───── The data ─────
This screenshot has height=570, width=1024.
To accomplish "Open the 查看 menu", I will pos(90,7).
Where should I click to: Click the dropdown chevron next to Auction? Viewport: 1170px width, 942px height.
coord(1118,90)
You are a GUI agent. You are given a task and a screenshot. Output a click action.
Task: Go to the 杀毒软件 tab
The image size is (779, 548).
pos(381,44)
─────
───── The data ─────
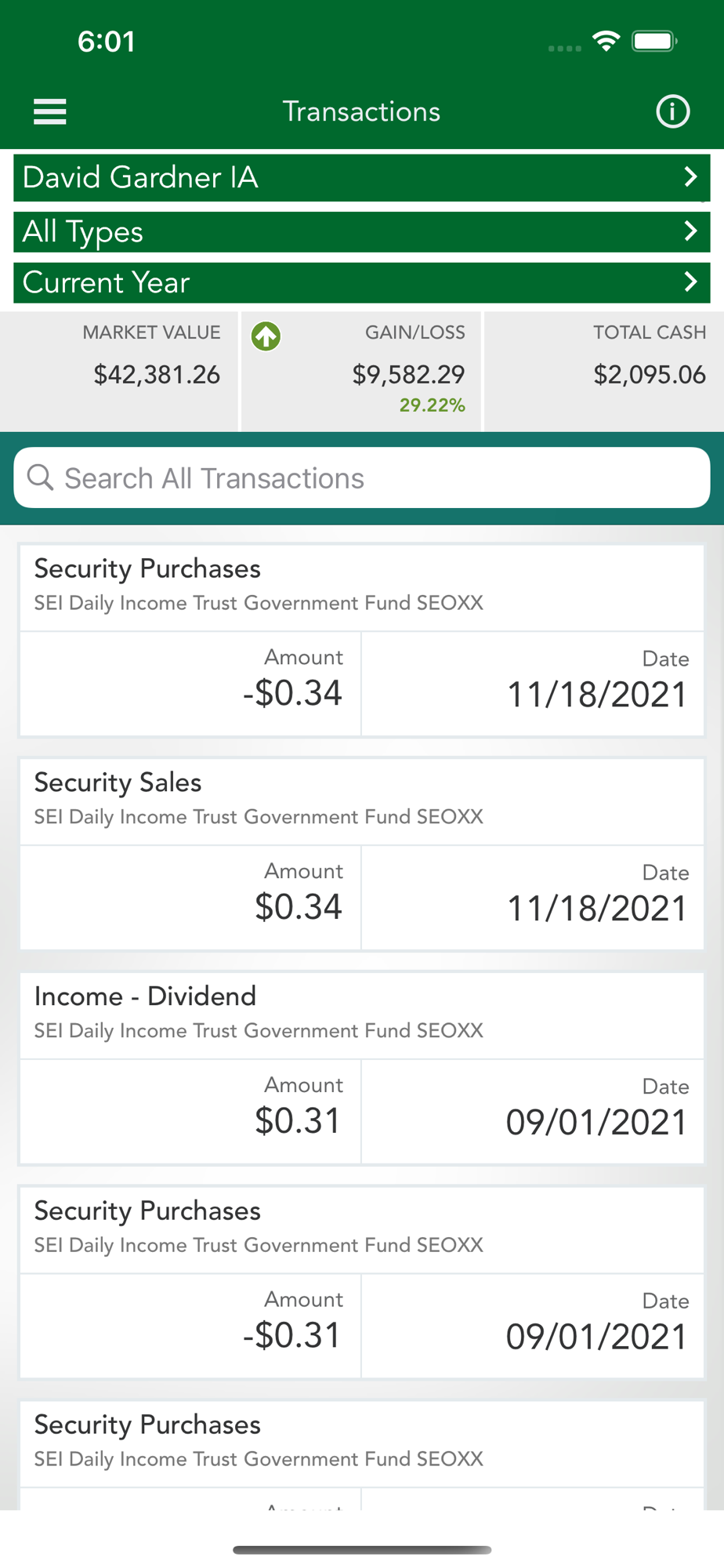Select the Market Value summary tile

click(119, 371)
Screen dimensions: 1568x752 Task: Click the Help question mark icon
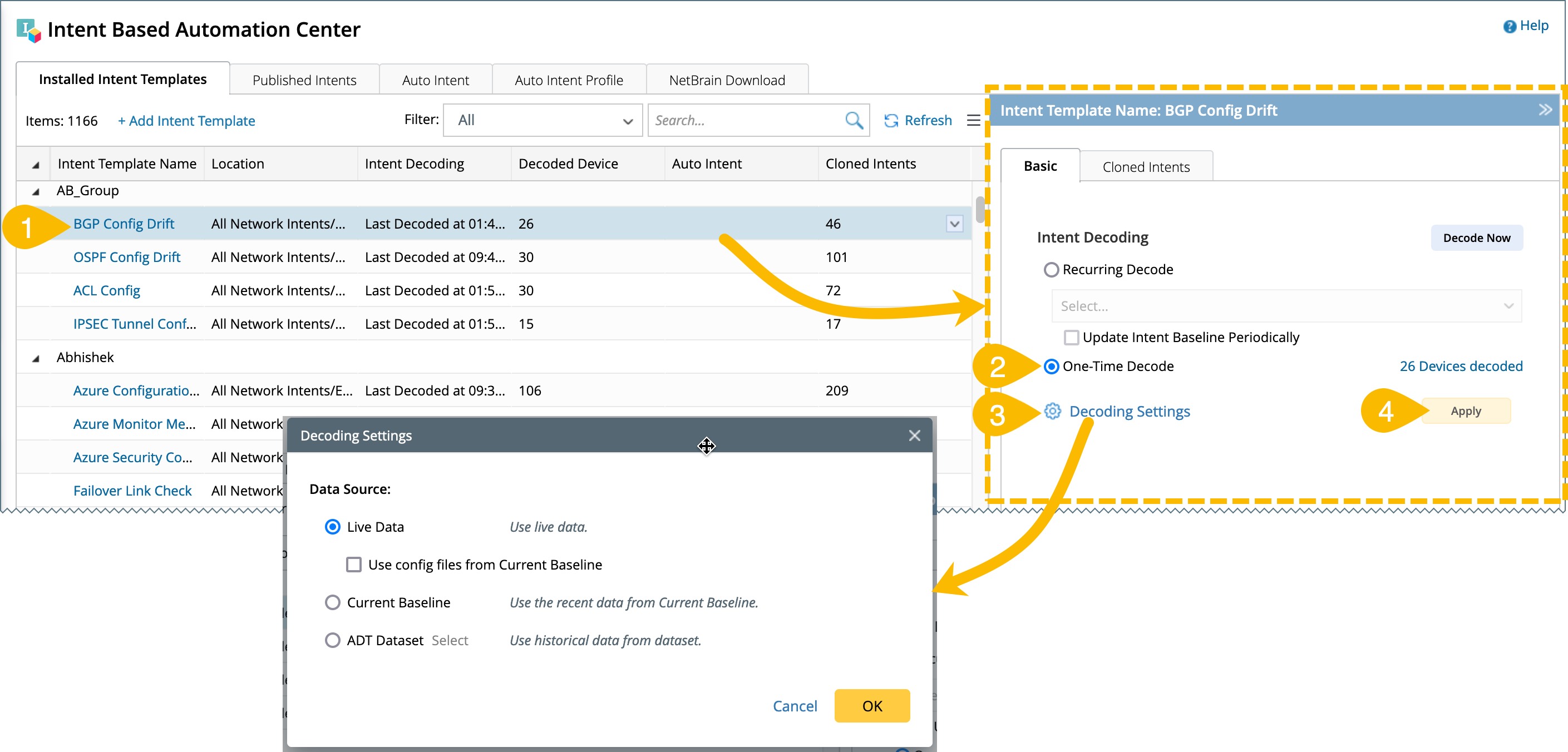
─────
Copy the records from the line with "Where should I" to the line with "coord(1118,90)", substituting "arrow" for "chevron" and leaving everything else as it is.

Reply
Where should I click to: Click the dropdown arrow next to Auction? Viewport: 1170px width, 942px height.
coord(1118,90)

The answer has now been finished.